Please transcribe exactly, and only, the lines of the data below between the line holding "Click the 分类参数 breadcrumb item" and the line holding "You are a computer-use agent. This", inclusive.

> **Entries shown**
☆ ☆ ☆ ☆ ☆ ☆ ☆

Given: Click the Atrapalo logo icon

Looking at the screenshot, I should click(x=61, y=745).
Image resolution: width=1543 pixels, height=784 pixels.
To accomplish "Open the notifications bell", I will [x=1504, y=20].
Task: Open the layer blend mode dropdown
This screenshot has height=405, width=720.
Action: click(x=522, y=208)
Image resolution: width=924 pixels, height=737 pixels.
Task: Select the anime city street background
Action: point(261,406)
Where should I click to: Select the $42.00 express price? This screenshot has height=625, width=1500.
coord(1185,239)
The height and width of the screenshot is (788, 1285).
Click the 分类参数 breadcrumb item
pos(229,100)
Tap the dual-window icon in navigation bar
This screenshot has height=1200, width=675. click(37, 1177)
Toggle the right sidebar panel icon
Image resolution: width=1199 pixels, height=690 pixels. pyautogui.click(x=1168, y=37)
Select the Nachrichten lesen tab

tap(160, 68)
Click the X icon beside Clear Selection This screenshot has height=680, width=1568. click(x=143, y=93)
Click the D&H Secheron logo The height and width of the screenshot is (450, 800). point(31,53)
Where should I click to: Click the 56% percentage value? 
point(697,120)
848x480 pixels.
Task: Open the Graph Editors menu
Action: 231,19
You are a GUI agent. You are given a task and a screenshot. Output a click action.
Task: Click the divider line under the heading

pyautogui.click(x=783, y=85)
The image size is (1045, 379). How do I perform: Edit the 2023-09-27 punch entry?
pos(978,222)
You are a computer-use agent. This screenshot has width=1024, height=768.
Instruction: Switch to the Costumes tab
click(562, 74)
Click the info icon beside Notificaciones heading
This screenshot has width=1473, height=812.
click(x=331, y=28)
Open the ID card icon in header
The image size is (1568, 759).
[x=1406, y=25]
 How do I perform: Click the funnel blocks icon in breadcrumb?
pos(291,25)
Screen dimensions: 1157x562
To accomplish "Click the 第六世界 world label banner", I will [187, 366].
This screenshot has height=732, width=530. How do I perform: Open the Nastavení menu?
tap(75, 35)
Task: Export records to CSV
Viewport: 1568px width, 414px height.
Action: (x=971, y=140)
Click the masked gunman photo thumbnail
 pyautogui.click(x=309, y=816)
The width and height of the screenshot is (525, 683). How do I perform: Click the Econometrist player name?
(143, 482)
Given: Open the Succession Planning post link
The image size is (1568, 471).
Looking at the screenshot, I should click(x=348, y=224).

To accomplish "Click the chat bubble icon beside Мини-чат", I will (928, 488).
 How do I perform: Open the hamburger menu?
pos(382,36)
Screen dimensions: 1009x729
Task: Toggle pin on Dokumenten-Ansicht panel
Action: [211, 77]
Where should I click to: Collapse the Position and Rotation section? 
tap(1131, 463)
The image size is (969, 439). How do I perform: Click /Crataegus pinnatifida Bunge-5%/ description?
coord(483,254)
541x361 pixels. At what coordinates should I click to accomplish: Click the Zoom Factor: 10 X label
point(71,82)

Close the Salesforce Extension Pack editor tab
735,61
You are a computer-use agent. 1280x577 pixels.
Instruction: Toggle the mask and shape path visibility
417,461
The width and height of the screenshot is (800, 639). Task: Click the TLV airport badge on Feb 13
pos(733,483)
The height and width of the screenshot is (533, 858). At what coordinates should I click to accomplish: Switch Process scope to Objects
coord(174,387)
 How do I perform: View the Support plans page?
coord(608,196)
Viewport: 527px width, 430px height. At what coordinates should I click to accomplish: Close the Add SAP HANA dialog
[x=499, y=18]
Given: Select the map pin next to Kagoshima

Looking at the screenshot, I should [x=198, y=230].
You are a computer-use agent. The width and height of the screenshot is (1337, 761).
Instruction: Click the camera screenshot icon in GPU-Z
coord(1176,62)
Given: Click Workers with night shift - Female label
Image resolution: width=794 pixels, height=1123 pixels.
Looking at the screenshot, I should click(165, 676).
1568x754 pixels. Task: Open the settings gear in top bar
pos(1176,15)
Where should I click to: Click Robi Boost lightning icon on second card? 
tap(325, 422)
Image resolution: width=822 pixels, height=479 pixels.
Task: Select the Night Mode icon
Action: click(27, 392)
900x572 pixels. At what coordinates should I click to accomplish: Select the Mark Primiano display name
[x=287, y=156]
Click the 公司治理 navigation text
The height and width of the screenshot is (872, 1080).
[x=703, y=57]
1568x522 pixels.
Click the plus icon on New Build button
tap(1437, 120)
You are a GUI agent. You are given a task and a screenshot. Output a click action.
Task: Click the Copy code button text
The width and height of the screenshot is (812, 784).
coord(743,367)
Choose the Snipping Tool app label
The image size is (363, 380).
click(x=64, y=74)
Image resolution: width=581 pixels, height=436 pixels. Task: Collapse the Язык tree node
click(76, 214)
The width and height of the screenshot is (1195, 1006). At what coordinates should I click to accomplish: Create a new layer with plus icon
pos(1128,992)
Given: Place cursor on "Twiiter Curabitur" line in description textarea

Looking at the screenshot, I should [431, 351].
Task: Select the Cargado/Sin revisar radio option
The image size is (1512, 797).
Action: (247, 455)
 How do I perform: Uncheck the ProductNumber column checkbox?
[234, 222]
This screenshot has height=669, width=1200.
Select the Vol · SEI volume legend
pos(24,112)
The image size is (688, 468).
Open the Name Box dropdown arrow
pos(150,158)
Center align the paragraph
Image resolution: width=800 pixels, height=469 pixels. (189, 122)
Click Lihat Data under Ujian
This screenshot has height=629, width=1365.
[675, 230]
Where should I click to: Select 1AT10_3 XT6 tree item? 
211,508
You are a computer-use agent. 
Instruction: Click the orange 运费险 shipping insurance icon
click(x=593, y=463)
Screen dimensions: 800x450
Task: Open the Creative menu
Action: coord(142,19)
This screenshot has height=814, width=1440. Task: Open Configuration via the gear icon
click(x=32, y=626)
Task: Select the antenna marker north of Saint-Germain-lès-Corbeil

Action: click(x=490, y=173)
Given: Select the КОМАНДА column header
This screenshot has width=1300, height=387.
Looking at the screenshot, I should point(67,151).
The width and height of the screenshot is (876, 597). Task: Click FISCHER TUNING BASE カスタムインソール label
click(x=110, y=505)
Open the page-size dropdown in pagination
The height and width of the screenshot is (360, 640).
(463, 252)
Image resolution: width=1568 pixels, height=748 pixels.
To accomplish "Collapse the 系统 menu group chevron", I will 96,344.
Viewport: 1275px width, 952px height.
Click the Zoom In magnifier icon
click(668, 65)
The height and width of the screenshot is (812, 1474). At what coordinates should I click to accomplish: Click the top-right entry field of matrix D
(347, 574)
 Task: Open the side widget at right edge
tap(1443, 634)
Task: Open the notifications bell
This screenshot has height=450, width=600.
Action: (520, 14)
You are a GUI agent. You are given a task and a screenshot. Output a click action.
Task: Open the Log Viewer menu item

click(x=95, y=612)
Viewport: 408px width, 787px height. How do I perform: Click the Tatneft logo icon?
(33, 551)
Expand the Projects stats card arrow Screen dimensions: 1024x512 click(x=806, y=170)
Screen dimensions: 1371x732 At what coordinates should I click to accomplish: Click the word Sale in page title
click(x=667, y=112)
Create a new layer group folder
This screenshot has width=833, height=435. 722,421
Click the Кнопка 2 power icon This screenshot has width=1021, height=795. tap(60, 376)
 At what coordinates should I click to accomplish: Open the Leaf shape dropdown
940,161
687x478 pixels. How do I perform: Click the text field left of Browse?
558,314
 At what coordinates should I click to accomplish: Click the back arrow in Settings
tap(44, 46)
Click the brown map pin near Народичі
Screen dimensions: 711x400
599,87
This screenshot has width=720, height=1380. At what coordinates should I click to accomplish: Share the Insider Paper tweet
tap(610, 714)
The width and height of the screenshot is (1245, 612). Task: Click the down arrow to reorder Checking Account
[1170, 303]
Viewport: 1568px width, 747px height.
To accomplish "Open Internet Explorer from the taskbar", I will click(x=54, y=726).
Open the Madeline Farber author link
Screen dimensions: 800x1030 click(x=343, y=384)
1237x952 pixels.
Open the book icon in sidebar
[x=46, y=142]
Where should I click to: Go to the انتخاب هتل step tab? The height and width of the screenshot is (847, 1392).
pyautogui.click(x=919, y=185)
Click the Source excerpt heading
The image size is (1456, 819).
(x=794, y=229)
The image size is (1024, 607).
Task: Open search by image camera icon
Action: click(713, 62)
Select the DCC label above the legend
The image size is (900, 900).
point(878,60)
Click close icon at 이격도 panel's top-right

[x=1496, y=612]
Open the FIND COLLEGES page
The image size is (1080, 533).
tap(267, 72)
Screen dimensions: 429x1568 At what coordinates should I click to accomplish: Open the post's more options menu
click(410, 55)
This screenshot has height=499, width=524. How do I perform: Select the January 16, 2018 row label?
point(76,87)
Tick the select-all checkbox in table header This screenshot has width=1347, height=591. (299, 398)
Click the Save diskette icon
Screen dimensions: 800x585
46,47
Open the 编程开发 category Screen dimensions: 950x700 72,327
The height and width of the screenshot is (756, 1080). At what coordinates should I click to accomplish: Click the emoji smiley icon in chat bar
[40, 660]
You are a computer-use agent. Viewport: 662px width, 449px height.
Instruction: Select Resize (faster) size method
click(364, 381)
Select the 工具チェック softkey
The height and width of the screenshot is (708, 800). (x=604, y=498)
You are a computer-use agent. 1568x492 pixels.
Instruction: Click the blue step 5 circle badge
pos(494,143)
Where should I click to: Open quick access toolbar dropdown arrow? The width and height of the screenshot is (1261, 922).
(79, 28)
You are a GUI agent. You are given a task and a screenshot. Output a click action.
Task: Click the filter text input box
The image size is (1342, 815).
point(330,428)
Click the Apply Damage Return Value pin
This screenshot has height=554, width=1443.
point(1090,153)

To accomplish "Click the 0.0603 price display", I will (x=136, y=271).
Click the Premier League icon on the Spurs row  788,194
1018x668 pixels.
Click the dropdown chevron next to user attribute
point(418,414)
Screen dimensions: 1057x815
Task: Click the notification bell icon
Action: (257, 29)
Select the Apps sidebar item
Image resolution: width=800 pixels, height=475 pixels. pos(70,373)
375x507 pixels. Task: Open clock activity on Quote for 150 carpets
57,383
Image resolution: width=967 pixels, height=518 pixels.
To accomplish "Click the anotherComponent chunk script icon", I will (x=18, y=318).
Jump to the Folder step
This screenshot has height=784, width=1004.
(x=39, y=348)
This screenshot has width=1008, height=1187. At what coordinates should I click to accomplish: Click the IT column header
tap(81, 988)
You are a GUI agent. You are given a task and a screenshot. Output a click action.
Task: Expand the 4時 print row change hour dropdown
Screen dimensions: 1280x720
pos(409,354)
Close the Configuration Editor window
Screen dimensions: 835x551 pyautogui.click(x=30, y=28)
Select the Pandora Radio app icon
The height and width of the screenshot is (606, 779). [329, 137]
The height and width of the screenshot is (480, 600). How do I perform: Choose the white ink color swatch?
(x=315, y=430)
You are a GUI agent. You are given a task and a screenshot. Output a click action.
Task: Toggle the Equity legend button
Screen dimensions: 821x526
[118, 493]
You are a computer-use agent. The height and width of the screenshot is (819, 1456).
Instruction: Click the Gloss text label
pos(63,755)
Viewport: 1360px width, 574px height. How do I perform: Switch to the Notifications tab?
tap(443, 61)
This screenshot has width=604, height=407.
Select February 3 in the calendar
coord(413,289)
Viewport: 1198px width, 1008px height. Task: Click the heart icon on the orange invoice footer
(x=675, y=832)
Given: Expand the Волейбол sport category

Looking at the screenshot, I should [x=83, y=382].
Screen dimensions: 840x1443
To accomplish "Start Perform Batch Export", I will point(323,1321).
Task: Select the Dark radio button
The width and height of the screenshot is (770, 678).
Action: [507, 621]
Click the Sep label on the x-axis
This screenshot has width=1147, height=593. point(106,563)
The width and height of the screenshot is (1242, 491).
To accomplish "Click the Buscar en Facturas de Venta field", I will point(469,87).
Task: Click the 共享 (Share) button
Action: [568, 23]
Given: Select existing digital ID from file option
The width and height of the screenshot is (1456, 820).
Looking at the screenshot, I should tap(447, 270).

☆ ☆ ☆ ☆ ☆ ☆ ☆

> **Your solution**
Click the 分类参数 breadcrumb item
pos(229,100)
Tap the dual-window icon in navigation bar
This screenshot has height=1200, width=675. click(37, 1177)
Toggle the right sidebar panel icon
Image resolution: width=1199 pixels, height=690 pixels. pyautogui.click(x=1168, y=37)
Select the Nachrichten lesen tab

tap(160, 68)
Click the X icon beside Clear Selection This screenshot has height=680, width=1568. click(x=143, y=93)
Click the D&H Secheron logo The height and width of the screenshot is (450, 800). point(31,53)
Where should I click to: Click the 56% percentage value? 
point(697,120)
848x480 pixels.
Task: Open the Graph Editors menu
Action: 231,19
You are a GUI agent. You are given a task and a screenshot. Output a click action.
Task: Click the divider line under the heading

pyautogui.click(x=783, y=85)
The image size is (1045, 379). How do I perform: Edit the 2023-09-27 punch entry?
pos(978,222)
You are a computer-use agent. This screenshot has width=1024, height=768.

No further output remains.